Not based on any specific Poppins story, David Magee’s witty, heartfelt script finds the Banks children, Michael (Ben Whishaw) and Jane (Emily Mortimer), still in the same house on Cherry Tree Lane, some 20 years later. Michael is now a single father of three, having lost his wife the past year. His grief has made him neglect the family finances, so the bank says it will repossess their house in two weeks if he cannot repay the loan. Jane, who is as practical as Michael is not, sets about finding ways to raise the money, as do Michael’s children, the precocious twins Annabel (Pixie Davies) and John (Nathanael Saleh), and Georgie (Joel Dawson). Worrying about their father has made the older children severe, so in blows Mary Poppins (Emily Blunt) on a stiff breeze to teach everyone the importance of family and optimism via the medium of song-and-dance numbers.
Rob Marshall deliberately recalls the original movie, but it’s homage rather than pastiche.
Emily Blunt is impeccably cast as Poppins. Comparisons with Julie Andrews don’t come up because they play the character very differently. Blunt’s version is both sterner and looser. In domestic scenes, with an accent so precisely elocuted she makes Andrews sound like Dick Van Dyke and a manner so stern it’s rather camp, she’s like a haughty headmistress. In the fantasy sequences she’s relaxed and grinning, her obvious delight in the part infectious. Blunt has comic timing as keenly cut as her accent, knowing exactly when to throw in a sarcastic eye roll or chuck a line away, never allowing Mary to be twee. Lin-Manuel Miranda, adorable as he is as lamp-lighter Jack, leaves less of an impression, oddly doing the same terrible Cockney accent as Van Dyke in the original. It’s clearly a choice, but not necessarily a good one.

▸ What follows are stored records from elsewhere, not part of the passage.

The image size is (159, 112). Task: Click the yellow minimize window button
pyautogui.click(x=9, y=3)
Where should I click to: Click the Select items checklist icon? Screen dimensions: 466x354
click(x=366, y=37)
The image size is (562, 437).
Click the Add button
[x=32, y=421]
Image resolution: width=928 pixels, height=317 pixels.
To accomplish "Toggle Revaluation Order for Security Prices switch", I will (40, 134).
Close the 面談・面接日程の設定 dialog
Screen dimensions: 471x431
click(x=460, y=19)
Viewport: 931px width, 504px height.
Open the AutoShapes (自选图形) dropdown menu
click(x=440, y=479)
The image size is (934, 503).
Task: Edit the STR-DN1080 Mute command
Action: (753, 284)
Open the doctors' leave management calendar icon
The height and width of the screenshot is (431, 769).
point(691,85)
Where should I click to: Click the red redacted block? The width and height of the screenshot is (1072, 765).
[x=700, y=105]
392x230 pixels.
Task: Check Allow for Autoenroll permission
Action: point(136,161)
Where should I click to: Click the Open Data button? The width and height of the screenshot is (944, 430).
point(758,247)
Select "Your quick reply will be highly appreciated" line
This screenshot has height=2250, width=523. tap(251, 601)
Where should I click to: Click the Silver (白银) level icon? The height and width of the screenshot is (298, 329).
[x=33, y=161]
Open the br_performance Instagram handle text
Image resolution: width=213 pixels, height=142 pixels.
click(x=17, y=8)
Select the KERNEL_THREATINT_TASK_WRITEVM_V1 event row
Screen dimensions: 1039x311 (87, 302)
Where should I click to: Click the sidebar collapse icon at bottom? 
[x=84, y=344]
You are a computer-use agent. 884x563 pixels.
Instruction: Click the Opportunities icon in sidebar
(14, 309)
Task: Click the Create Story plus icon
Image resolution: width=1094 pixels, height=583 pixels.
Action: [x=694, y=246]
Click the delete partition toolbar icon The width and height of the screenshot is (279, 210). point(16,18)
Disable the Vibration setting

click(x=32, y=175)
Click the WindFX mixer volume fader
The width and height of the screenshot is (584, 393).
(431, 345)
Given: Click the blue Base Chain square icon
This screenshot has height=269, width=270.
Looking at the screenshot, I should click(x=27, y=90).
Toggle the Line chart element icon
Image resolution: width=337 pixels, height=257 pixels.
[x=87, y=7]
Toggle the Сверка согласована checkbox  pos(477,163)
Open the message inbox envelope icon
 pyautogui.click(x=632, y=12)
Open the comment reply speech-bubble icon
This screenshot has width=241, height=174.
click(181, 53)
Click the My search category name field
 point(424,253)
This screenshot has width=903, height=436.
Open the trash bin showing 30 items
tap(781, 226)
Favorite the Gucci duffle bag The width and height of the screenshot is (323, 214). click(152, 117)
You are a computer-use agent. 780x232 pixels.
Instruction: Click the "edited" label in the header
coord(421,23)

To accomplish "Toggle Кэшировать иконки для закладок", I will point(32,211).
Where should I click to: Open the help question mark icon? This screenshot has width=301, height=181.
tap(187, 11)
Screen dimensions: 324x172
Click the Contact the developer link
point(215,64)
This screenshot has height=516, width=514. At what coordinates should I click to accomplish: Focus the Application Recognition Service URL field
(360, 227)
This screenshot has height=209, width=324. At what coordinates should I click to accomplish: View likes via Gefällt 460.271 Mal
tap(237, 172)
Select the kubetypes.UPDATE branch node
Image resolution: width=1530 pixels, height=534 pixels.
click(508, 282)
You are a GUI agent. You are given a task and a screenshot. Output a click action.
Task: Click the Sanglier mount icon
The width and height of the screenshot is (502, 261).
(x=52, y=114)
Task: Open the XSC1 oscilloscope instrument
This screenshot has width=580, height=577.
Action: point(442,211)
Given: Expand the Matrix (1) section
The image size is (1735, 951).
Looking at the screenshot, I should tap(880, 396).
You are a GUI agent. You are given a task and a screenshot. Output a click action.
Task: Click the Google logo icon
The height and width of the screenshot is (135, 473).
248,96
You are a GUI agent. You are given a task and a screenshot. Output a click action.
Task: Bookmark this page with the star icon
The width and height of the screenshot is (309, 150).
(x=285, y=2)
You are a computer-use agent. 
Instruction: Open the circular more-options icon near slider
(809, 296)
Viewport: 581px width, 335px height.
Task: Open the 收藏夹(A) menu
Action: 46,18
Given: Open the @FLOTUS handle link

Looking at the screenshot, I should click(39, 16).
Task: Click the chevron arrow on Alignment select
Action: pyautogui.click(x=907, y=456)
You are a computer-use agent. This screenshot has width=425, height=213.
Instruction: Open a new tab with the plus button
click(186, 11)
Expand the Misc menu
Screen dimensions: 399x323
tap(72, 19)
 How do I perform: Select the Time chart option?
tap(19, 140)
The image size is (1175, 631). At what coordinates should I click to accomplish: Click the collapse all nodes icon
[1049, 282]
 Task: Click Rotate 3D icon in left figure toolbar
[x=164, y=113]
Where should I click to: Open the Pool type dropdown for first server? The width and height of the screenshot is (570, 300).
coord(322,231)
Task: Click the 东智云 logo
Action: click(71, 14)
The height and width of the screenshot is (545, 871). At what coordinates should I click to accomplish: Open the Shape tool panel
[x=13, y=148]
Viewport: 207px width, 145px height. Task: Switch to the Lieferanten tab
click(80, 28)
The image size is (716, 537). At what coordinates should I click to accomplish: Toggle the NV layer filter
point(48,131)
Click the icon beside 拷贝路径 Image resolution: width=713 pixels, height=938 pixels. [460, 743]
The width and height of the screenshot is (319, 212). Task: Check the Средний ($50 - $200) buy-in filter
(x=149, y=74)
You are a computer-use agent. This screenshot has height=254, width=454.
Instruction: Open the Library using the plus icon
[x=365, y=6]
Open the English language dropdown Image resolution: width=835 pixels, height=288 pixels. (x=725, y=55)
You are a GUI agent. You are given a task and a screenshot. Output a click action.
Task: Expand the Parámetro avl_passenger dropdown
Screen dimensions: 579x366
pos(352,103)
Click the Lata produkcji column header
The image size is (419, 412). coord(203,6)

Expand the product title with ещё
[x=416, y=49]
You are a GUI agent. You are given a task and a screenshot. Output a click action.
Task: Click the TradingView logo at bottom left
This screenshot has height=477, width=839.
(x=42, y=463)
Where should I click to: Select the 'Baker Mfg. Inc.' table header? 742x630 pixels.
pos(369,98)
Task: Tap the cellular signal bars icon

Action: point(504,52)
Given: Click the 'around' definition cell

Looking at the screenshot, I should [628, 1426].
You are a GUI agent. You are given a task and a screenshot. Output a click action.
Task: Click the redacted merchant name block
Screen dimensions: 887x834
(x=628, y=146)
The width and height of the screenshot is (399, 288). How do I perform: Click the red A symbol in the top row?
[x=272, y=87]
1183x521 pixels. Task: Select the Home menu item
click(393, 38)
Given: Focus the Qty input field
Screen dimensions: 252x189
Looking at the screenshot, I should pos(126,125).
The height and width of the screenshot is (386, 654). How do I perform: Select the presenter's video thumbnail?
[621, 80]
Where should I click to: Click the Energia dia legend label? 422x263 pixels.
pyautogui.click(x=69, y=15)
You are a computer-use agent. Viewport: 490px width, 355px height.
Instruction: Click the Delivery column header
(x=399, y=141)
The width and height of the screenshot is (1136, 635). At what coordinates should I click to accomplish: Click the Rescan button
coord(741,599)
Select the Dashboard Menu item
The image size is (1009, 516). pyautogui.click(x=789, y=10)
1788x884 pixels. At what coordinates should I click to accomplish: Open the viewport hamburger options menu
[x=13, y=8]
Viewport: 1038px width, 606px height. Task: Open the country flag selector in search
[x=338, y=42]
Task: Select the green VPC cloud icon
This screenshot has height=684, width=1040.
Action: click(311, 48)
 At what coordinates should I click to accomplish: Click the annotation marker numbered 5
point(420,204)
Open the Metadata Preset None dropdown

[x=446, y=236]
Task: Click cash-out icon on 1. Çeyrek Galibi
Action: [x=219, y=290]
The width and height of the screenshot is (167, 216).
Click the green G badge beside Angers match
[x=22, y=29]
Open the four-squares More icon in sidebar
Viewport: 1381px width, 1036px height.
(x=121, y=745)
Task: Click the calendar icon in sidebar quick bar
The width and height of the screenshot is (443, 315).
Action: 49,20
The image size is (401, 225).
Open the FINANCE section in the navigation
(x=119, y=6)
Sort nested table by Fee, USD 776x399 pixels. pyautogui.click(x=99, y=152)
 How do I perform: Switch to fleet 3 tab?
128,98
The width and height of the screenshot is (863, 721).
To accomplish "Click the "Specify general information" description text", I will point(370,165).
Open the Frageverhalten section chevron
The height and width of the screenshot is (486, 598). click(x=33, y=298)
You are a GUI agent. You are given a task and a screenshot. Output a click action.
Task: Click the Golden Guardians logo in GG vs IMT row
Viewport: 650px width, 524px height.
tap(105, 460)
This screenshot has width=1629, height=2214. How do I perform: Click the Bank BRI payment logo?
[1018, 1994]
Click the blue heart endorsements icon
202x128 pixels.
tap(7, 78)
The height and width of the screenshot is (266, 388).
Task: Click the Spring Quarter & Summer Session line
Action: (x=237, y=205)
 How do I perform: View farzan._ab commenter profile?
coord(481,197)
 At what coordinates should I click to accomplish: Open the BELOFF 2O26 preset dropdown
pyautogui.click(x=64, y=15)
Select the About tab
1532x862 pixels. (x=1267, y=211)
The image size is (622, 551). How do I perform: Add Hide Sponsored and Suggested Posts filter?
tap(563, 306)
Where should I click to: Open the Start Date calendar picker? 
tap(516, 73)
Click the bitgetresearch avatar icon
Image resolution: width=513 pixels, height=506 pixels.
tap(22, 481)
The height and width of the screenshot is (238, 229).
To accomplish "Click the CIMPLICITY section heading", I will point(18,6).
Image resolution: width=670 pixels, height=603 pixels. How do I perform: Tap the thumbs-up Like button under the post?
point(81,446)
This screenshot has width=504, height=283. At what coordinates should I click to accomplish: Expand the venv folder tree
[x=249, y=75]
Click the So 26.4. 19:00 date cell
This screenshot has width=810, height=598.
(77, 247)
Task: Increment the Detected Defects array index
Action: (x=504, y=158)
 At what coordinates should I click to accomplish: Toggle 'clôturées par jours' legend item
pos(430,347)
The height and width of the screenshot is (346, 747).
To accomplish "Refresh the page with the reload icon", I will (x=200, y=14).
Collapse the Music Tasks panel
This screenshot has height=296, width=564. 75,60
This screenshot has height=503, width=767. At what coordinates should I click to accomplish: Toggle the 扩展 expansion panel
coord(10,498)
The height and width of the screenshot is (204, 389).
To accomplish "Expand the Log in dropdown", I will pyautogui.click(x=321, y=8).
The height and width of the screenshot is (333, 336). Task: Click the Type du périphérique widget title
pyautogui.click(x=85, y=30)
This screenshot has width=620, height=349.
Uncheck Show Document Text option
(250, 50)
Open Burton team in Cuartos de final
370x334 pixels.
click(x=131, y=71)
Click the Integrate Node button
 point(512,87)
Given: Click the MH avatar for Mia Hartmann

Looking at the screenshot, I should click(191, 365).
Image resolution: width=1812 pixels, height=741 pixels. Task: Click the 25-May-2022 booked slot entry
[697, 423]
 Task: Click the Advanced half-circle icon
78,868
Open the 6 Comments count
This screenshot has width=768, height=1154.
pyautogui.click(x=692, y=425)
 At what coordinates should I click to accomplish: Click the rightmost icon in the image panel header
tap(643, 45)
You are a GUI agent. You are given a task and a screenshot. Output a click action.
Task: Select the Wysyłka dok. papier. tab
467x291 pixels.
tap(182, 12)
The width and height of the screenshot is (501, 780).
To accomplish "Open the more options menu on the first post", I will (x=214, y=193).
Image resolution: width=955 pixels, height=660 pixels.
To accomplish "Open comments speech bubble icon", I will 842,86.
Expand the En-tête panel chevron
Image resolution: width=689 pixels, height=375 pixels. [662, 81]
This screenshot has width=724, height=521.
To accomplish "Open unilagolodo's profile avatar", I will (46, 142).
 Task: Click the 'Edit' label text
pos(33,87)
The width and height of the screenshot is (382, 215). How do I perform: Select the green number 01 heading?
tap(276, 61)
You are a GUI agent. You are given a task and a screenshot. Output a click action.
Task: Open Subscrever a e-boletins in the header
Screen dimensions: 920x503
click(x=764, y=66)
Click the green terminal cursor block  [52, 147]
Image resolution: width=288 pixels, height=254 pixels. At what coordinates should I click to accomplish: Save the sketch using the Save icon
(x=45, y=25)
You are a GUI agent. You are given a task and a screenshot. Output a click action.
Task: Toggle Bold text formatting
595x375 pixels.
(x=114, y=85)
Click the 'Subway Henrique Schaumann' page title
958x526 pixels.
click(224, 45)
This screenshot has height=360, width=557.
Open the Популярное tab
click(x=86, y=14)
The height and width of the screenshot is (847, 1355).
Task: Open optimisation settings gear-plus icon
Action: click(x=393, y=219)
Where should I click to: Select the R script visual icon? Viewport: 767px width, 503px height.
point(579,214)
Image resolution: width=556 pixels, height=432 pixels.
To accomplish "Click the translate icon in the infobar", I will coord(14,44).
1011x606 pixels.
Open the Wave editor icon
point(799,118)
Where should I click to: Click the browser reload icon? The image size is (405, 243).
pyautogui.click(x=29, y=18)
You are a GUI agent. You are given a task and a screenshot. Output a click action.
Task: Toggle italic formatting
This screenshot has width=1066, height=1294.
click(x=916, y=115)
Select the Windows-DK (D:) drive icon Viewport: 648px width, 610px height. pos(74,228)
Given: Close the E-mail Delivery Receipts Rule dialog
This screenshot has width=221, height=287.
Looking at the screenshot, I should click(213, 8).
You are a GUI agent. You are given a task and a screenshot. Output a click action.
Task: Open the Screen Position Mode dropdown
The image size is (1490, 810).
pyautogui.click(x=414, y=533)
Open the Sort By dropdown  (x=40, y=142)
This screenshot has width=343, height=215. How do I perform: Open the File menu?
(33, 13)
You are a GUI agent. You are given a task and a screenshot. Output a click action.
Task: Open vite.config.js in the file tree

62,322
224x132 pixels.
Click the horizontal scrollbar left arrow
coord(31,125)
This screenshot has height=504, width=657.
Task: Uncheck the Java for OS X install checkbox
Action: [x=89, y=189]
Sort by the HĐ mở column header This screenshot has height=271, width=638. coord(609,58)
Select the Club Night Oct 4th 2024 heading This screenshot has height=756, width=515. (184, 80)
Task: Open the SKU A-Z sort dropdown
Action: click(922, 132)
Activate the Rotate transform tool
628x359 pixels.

Rob Marshall deliberately recalls the original movie, especially in animated sequences that directly mimic the loose lines of Disney’s ’60s style, but it’s homage rather than pastiche. The songs aren’t instantly memorable but Marshall’s staging, from an underwater party to a music-hall knees-up, is. Its energy and imagination lift you to such levels of simple glee that by the time it gets to its final number, with the cast floating above a London park in clouds of coloured balloons, you’ll never want to come down.